> [DIRECTIONS FOR THIS TASK]:
All entries must be given again in full, exactly as they were supplied.
(DATASET RECORDS)
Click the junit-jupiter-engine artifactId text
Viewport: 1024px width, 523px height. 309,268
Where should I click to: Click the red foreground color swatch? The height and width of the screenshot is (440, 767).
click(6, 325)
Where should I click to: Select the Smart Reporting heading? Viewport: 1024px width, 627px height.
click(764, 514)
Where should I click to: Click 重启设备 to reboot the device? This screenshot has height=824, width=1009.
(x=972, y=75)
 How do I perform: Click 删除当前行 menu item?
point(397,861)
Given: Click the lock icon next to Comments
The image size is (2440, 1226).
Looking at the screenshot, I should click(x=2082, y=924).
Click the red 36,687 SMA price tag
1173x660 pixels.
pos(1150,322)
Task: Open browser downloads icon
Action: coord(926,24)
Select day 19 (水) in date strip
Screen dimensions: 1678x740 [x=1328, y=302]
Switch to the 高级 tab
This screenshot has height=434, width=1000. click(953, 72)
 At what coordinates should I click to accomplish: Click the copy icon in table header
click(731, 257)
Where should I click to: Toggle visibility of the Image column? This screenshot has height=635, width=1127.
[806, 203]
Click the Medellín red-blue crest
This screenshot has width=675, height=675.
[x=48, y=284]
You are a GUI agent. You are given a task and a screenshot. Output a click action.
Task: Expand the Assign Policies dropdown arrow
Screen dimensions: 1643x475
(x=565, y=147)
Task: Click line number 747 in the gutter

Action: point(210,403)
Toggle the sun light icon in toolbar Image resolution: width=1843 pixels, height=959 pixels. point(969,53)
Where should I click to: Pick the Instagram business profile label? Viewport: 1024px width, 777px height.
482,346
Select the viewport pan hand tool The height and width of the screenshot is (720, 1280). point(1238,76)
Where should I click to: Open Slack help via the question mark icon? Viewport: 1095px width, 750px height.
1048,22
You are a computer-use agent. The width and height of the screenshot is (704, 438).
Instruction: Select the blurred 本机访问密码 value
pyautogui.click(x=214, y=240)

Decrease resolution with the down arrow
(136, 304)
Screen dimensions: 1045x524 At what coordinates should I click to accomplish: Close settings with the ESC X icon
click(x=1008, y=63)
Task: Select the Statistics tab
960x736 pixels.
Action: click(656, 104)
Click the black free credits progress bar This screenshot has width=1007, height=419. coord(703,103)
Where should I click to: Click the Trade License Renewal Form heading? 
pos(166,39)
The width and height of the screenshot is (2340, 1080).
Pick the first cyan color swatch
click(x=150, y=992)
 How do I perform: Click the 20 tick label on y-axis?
(End DATASET RECORDS)
> [TASK SOLUTION]:
Click the junit-jupiter-engine artifactId text
Viewport: 1024px width, 523px height. 309,268
Where should I click to: Click the red foreground color swatch? The height and width of the screenshot is (440, 767).
click(6, 325)
Where should I click to: Select the Smart Reporting heading? Viewport: 1024px width, 627px height.
click(764, 514)
Where should I click to: Click 重启设备 to reboot the device? This screenshot has height=824, width=1009.
(x=972, y=75)
 How do I perform: Click 删除当前行 menu item?
point(397,861)
Given: Click the lock icon next to Comments
The image size is (2440, 1226).
Looking at the screenshot, I should click(x=2082, y=924).
Click the red 36,687 SMA price tag
1173x660 pixels.
pos(1150,322)
Task: Open browser downloads icon
Action: coord(926,24)
Select day 19 (水) in date strip
Screen dimensions: 1678x740 [x=1328, y=302]
Switch to the 高级 tab
This screenshot has height=434, width=1000. click(953, 72)
 At what coordinates should I click to accomplish: Click the copy icon in table header
click(731, 257)
Where should I click to: Toggle visibility of the Image column? This screenshot has height=635, width=1127.
[806, 203]
Click the Medellín red-blue crest
This screenshot has width=675, height=675.
[x=48, y=284]
You are a GUI agent. You are given a task and a screenshot. Output a click action.
Task: Expand the Assign Policies dropdown arrow
Screen dimensions: 1643x475
(x=565, y=147)
Task: Click line number 747 in the gutter

Action: point(210,403)
Toggle the sun light icon in toolbar Image resolution: width=1843 pixels, height=959 pixels. point(969,53)
Where should I click to: Pick the Instagram business profile label? Viewport: 1024px width, 777px height.
482,346
Select the viewport pan hand tool The height and width of the screenshot is (720, 1280). point(1238,76)
Where should I click to: Open Slack help via the question mark icon? Viewport: 1095px width, 750px height.
1048,22
You are a computer-use agent. The width and height of the screenshot is (704, 438).
Instruction: Select the blurred 本机访问密码 value
pyautogui.click(x=214, y=240)

Decrease resolution with the down arrow
(136, 304)
Screen dimensions: 1045x524 At what coordinates should I click to accomplish: Close settings with the ESC X icon
click(x=1008, y=63)
Task: Select the Statistics tab
960x736 pixels.
Action: click(656, 104)
Click the black free credits progress bar This screenshot has width=1007, height=419. coord(703,103)
Where should I click to: Click the Trade License Renewal Form heading? 
pos(166,39)
The width and height of the screenshot is (2340, 1080).
Pick the first cyan color swatch
click(x=150, y=992)
 How do I perform: Click the 20 tick label on y-axis?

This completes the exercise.